Koda bakarsanız (basit tip plot.lm, parantezsiz veya edit(plot.lm)R komut isteminde), Cook'un mesafelerinincooks.distance() fonksiyonla birlikte 44. satır olarak tanımlandığını görürsünüz . Ne yaptığını görmek stats:::cooks.distance.glmiçin R komut istemine yazın. Orada bunun
(res/(1 - hat))^2 * hat/(dispersion * p)
burada resPearson artıkları (döndürdüğü gibidir influence()fonksiyonu), hatbir hat matrisi , pmodel parametrelerinin sayısı ve dispersionmevcut model için kabul dispersiyonudur (lojistik ve Poisson regresyon için bir sabit, bakınız help(glm)). Özetle, gözlemlerin ve onların standartlaştırılmış artıklarının kaldıraçının bir fonksiyonu olarak hesaplanır. (İle karşılaştır stats:::cooks.distance.lm.)
Daha resmi bir referans için plot.lm()işlevdeki referansları takip edebilirsiniz , yani
Belsley, DA, Kuh, E. ve Welsch, RE (1980). Regresyon Tanılama . New York: Wiley.

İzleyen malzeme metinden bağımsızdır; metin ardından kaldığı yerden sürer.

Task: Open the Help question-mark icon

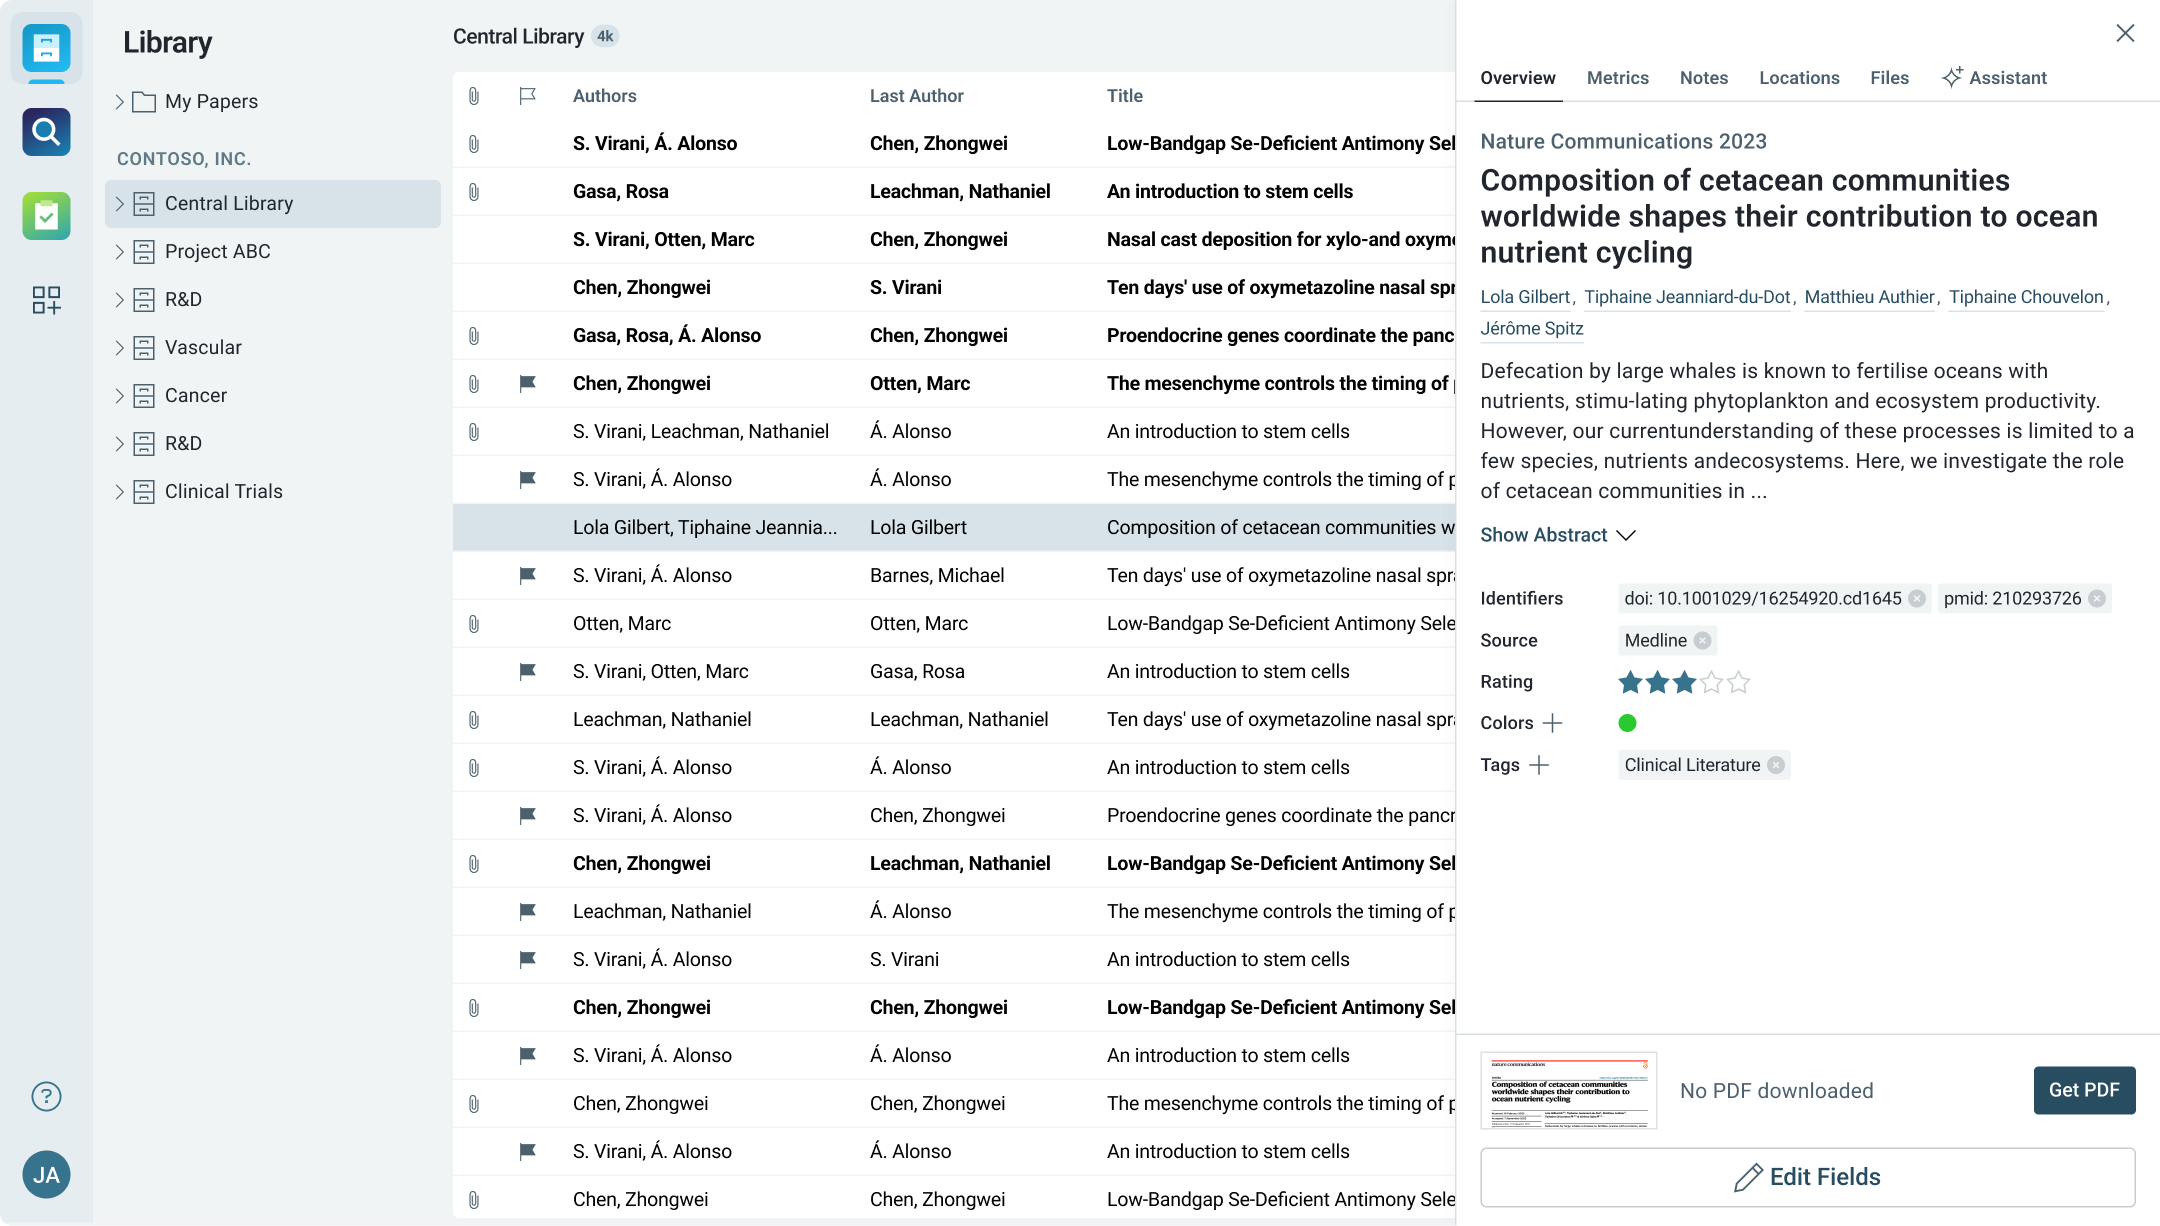Action: point(46,1096)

Dahası, grafiklerde görüntülenen ek bilgiler hakkında daha fazla bakabilir ve R'nin
plot(xx, rsp, ... # line 230
panel(xx, rsp, ...) # line 233
cl.h <- sqrt(crit * p * (1 - hh)/hh) # line 243
lines(hh, cl.h, lty = 2, col = 2) #
lines(hh, -cl.h, lty = 2, col = 2) #
burada rspStd. Pearson tortusu. bir GLM durumunda, Std. aksi halde artıklar (satır 172); ancak her iki durumda da R tarafından kullanılan formül (satır 175 ve 178) 'dir
residuals(x, "pearson") / s * sqrt(1 - hii)

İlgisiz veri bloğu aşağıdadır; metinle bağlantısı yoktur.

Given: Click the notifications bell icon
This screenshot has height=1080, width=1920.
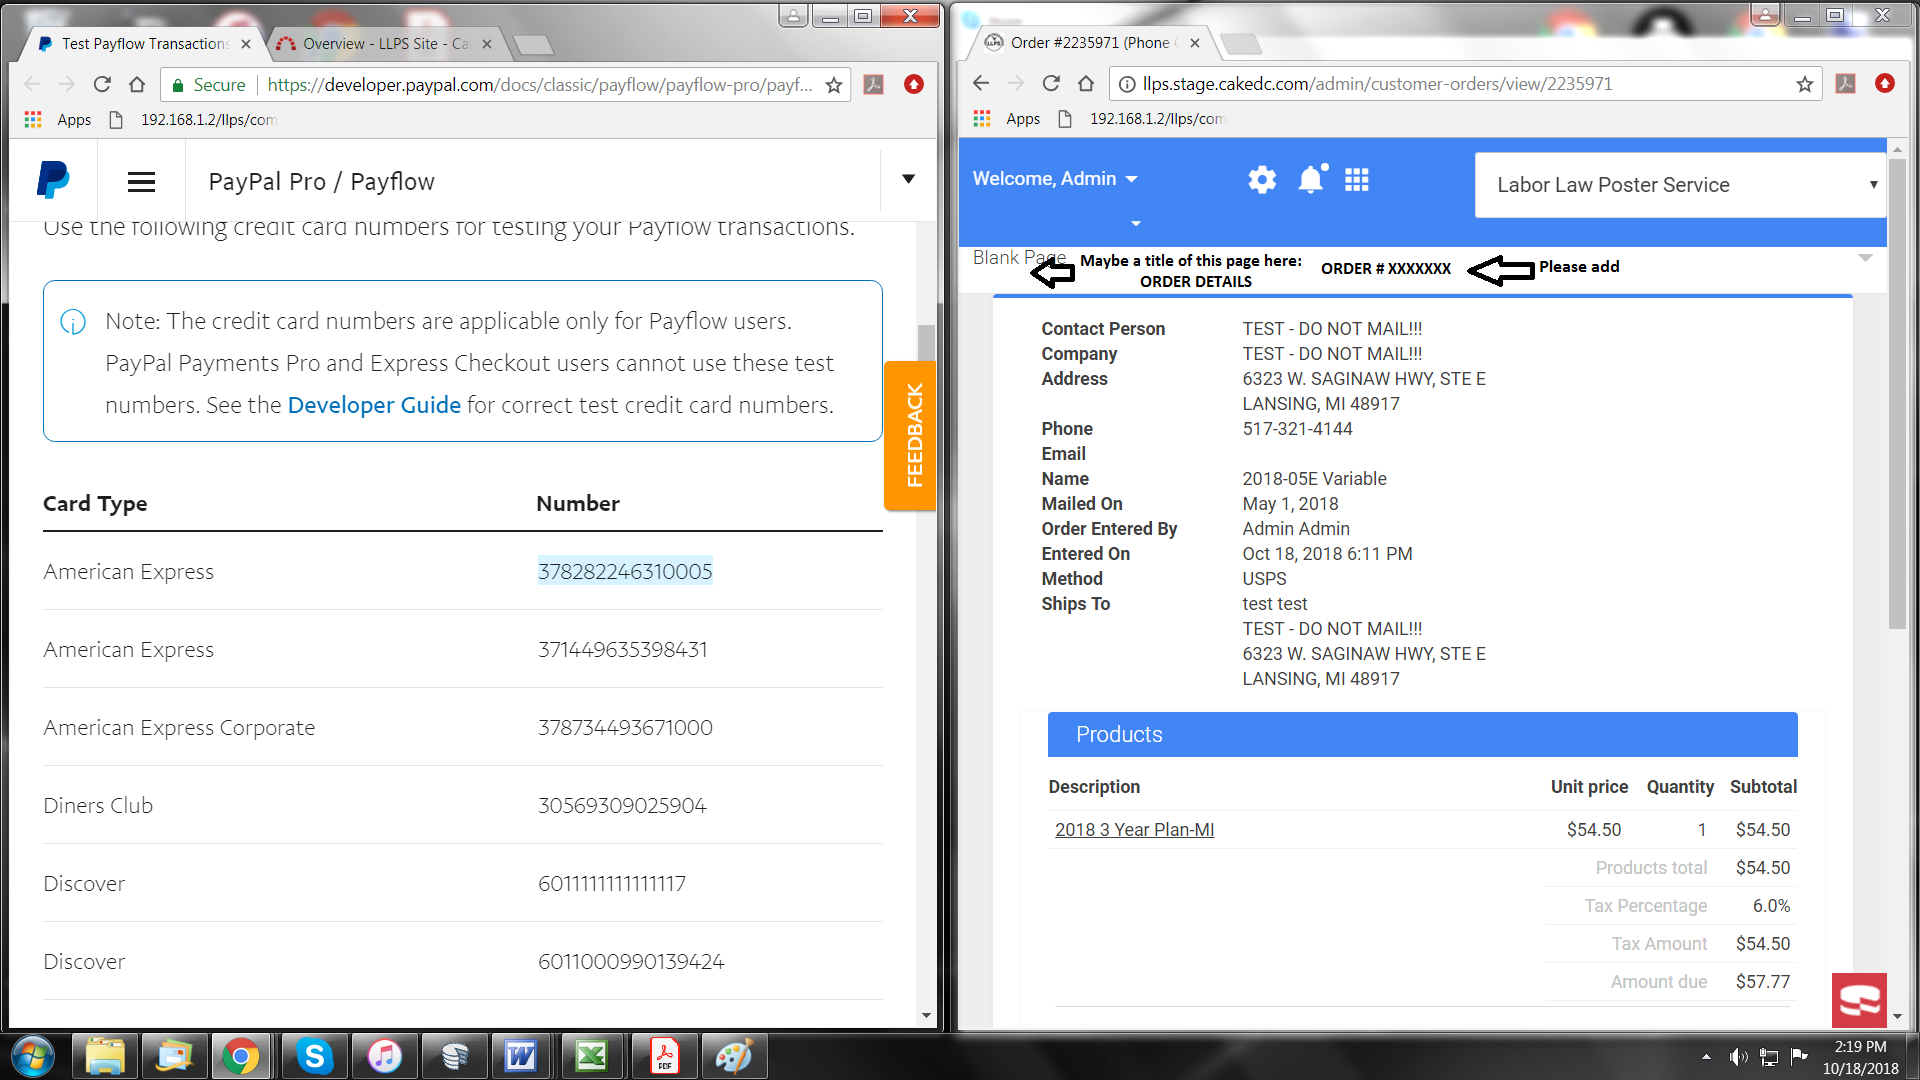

hiigenel fonksiyon tarafından döndürülen şapka matrisi nerede lm.influence(). Bu std için olağan formüldür. artıkları:
rsj=rj1−h^j−−−−−√
jj
R Sonraki kod satırlarını (Cook'un mesafe için daha yumuşak çizmek add.smooth=TRUEiçinde plot.lm(), varsayılan olarak bakınız getOption("add.smooth")) ve kritik standardize artıklar için kontur hatları (sizin arsa görünmez) (bkz cook.levels=seçeneği).